ママは終始満面の笑みで焼き鳥とビールを堪能していた。

本当に幸せそうな顔をしている。

「香澄も食べれば」

「私は沢山食べてきたからお腹いっぱい」

「そう、なら全部食べちゃうよ」

「どうぞ」

そしてママは全てを平らげたあと、余計にお腹が減ったと言って、インスタントラーメンを作って食べていた。

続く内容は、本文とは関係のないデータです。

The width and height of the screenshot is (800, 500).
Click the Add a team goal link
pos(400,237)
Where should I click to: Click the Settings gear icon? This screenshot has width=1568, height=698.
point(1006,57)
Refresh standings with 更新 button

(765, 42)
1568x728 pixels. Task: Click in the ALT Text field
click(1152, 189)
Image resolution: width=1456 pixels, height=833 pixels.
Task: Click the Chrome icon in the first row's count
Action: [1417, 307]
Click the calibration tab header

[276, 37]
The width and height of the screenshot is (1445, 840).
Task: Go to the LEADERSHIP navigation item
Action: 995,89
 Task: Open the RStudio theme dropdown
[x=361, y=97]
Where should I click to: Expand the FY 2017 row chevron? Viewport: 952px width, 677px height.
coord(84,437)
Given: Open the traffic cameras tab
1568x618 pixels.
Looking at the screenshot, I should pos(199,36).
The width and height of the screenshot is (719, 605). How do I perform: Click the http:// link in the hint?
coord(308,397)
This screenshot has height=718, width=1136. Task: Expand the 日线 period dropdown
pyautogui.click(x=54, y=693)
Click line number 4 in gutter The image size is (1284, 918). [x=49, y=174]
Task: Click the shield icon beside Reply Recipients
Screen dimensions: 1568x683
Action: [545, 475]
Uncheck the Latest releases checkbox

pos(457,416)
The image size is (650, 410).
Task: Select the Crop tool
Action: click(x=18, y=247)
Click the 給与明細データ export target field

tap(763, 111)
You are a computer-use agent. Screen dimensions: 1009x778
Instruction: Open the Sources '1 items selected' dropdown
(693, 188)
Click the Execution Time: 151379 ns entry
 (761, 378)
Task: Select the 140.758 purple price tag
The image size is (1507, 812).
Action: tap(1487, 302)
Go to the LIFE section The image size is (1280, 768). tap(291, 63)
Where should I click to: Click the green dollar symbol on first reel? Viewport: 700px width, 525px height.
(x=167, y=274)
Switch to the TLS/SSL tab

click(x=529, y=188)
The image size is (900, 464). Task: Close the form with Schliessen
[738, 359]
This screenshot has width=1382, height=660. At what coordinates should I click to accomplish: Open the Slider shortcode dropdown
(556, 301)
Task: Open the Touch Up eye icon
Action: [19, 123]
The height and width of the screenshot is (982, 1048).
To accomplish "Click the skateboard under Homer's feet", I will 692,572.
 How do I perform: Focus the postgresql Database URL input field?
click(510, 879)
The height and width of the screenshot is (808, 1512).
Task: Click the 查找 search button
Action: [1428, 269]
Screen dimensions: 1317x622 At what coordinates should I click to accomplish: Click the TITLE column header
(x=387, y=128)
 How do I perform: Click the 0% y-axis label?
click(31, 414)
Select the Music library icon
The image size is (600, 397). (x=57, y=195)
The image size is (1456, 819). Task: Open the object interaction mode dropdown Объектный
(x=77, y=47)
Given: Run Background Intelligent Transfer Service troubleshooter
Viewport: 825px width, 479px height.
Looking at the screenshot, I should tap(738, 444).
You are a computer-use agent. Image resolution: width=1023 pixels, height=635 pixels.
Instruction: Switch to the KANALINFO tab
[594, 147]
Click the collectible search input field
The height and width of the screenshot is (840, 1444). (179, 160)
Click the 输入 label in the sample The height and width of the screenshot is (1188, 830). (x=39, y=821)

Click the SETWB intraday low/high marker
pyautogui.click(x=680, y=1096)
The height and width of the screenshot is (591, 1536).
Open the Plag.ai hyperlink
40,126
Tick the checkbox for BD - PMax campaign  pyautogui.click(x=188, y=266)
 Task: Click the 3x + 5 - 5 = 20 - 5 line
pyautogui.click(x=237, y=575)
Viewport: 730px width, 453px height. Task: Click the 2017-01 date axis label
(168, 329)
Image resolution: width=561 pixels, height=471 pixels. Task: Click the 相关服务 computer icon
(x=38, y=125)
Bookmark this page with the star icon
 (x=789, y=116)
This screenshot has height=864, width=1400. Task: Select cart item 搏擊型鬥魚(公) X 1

もちろん、ビールも3缶目に突入しているのは言うまでもないけど…。

「香澄、今度一緒に焼き鳥を食べに行こうか? 鶏兵衛って言ったっけ?」

「うん、ママと行きたい。一緒に行こうよ」

「じゃあ、香澄のバイトがない日に行こう。場所だけ教えてね」

「うん…」

本当にママは鶏兵衛のことは記憶から消し去ってしまっているようだった。

て言うか、それもそうなんだけど、私が誰と鶏兵衛に行ったのか聞かないんだ。

何で聞かないの?

もしかして私とパパが一緒だったことを知ってる?

でも、それを知るすべはないはずだし…。

パパがママに言う訳ないし、連絡を取り合っているなんて話は2人から聞いたこともないし…。

それに私は見た。

パパのスマホの発信履歴と着信履歴を。

どちらにもママの名前はなかった。

だとしたらママは私が誰と鶏兵衛に行ったと思ってるんだろう?

今回に限ったことじゃない。

最近の私が明らかに誰かと会って出掛けているのに気付かないママじゃない。

もしかして私に彼氏が出来たと思っているんだろうか?

でも、もしそうだとしても、何も首を突っ込んでこないのはおかしい。

真っ先に色々と聞いてくるに違いないし、黙って見ているようなママじゃない。

ちょっと探りをいれてみようか。

でも、「誰と鶏兵衛に行ったと思う?」なんて聞いたらママが答えをハズした時に正解を言わなくてはならなくなる。

「私が誰かと付き合っていると思ってる?」そんなことを聞いても答えは誰とも付き合っていない訳だから、だったら誰と最近出掛けていたのかという話になってしまう。

なんて聞いたら良いのかわからなくなった。

そんなこんなで、結局は何も聞き出せないままママは酔っ払ってソファーで眠ってしまった。